Extended Data Fig. 6: IFNγ-responsive skin fibroblasts are required for driving vitiligo pathogenesis.
From: Anatomically distinct fibroblast subsets determine skin autoimmune patterns
a, Schematic diagram and representative FACS profiles of skin cells isolation. Detailed gating strategies are described in method section. QPCR analyses of cell-type-specific signature genes in FACS-isolated populations include KRT14 for keratinocytes, DCT for melanocytes, CD45 for immune cells, PDGFRA for fibroblasts, and CD31 for endothelial cells respectively.
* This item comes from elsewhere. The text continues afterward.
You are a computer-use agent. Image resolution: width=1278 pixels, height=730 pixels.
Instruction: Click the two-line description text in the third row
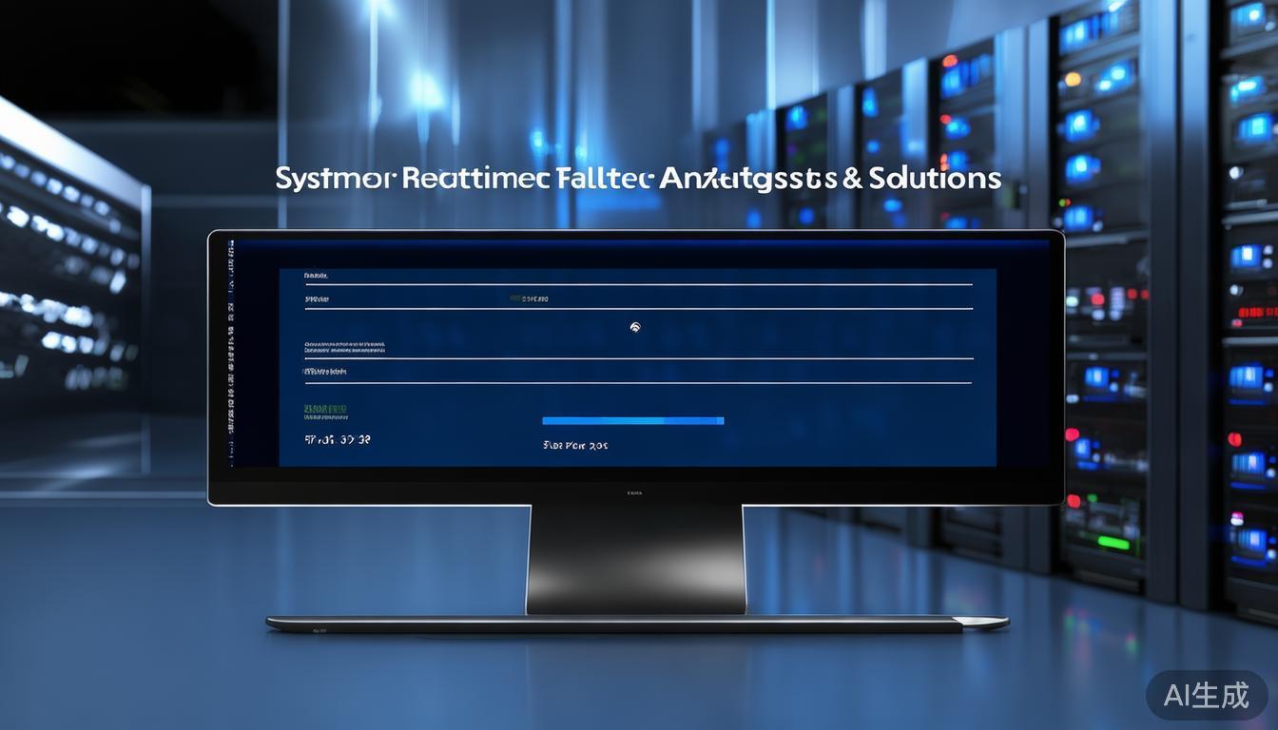pyautogui.click(x=344, y=346)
QPCR validation of IFNGR1 knockout used FACS-purified endothelial cells, keratinocytes, immune cells, melanocytes, fibroblasts and CD8+ T cells from TekCre;IFNGR1fl/fl, K14Cre;IFNGR1fl/fl, Csf1rCre;IFNGR1fl/fl, TyrCreER;IFNGR1fl/fl, CD4Cre;IFNGR1fl/fl, and PdgfraCreER;IFNGR1fl/fl mice, all with WT mice as controls. b, Representative whole-mount immunofluorescent staining images of melanocytes and CD8+ T cells in control and six cell-type-specific conditional knockout lines at Day 33 after vitiligo induction. c, Quantification of skin CD8+ T cells in WT and six cell-type-specific knockout lines at Day 33 after vitiligo induction procedure based on wholemount staining. d, e, Representative FACS profiles (d) and quantification (e) of CD117+ epidermal melanocytes and CD3+CD8+ T cells in control and six cell-type-specific conditional knockout lines post vitiligo induction. f, Schematic diagram of melanoma/Treg-induced vitiligo procedure and representative tail skin images (Day 60) of WT and PdgfraCreER;IFNGR1fl/fl cKO mice after vitiligo induction. Vit. induc.: Vitiligo induction. Scale bars, 500 µm (b, f). For exact p values, see Source Data. For statistics, p summary and sample sizes, see Methods.